Mayors ask Congress for more help in rebuilding infrastructure
The mayors of four major cities told the Senate Banking Committee Thursday that municipal governments nationwide need more federal assistance in repairing deteriorating infrastructure. One of them, New York Mayor Michael Bloomberg, told the committee members that it was “staggering how little the federal government is doing to help cities and states address” infrastructure rebuilding.
Bloomberg also is co-chairman of Building America’s Future, a coalition of state and local officials formed in January to address infrastructure issues.
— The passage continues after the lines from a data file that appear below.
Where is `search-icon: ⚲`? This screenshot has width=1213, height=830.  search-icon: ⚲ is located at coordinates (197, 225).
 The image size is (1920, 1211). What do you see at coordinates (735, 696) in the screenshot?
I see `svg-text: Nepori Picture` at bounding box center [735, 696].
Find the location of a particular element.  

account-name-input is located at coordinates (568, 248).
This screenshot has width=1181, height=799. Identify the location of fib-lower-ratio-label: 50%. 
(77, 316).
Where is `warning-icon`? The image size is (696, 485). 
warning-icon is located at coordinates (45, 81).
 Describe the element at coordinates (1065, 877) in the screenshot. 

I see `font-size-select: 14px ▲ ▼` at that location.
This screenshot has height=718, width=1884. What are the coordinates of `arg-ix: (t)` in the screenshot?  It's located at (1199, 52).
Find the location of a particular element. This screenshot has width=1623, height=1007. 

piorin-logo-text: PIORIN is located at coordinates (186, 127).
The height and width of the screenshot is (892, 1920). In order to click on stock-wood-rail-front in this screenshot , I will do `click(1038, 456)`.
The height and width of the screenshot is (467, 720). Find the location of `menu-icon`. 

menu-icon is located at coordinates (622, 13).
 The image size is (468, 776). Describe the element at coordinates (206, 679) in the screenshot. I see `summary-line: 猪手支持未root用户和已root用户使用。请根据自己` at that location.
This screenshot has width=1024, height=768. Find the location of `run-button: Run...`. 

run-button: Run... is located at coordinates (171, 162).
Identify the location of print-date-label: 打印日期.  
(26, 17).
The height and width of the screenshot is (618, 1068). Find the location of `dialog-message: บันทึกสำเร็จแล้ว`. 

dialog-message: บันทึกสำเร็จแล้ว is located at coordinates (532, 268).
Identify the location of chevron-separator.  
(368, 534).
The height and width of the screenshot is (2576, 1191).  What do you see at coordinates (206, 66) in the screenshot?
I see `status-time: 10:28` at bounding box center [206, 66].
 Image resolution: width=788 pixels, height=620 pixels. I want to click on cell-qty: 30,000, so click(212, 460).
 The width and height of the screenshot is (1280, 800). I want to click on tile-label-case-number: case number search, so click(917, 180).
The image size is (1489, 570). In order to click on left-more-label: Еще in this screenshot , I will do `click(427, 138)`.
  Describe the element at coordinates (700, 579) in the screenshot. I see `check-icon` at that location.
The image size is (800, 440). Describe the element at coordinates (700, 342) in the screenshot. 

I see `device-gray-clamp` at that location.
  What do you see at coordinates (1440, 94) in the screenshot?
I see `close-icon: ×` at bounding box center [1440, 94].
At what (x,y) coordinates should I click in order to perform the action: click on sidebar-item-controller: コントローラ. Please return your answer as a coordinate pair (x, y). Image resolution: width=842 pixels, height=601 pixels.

He told the commission that New York alone would need more than $30 billion in the next five years to improve its mass transit system and an additional $23 billion to renovate its drinking water and sewer system. “And we’re not unique in this regard,” Bloomberg said. “According to the [Reston, Va.-based] American Society of Civil Engineers, the entire country needs to invest at least $1.6 trillion over the next five years to maintain and expand our roads and bridges, bring our rail network up to a state of good repair, and construct critical water and wastewater projects.”
The New York mayor went on to recommend that the nation set clear goals and metrics for measuring success in infrastructure restoration, dramatically increase funding, and fund projects based on merit, not politics. Jacksonville, Fla., Mayor John Peyton, who said federal assistance with his city’s planned airport transportation network and septic tank elimination projects would free up more local money for public safety, also said federal money should be used more wisely. “While I recognize that infrastructure needs exceed available funding at all levels — federal, state and local — there must be a more realistic balance and a prioritization for federal investment, and creativity in finding more public-private funding solutions.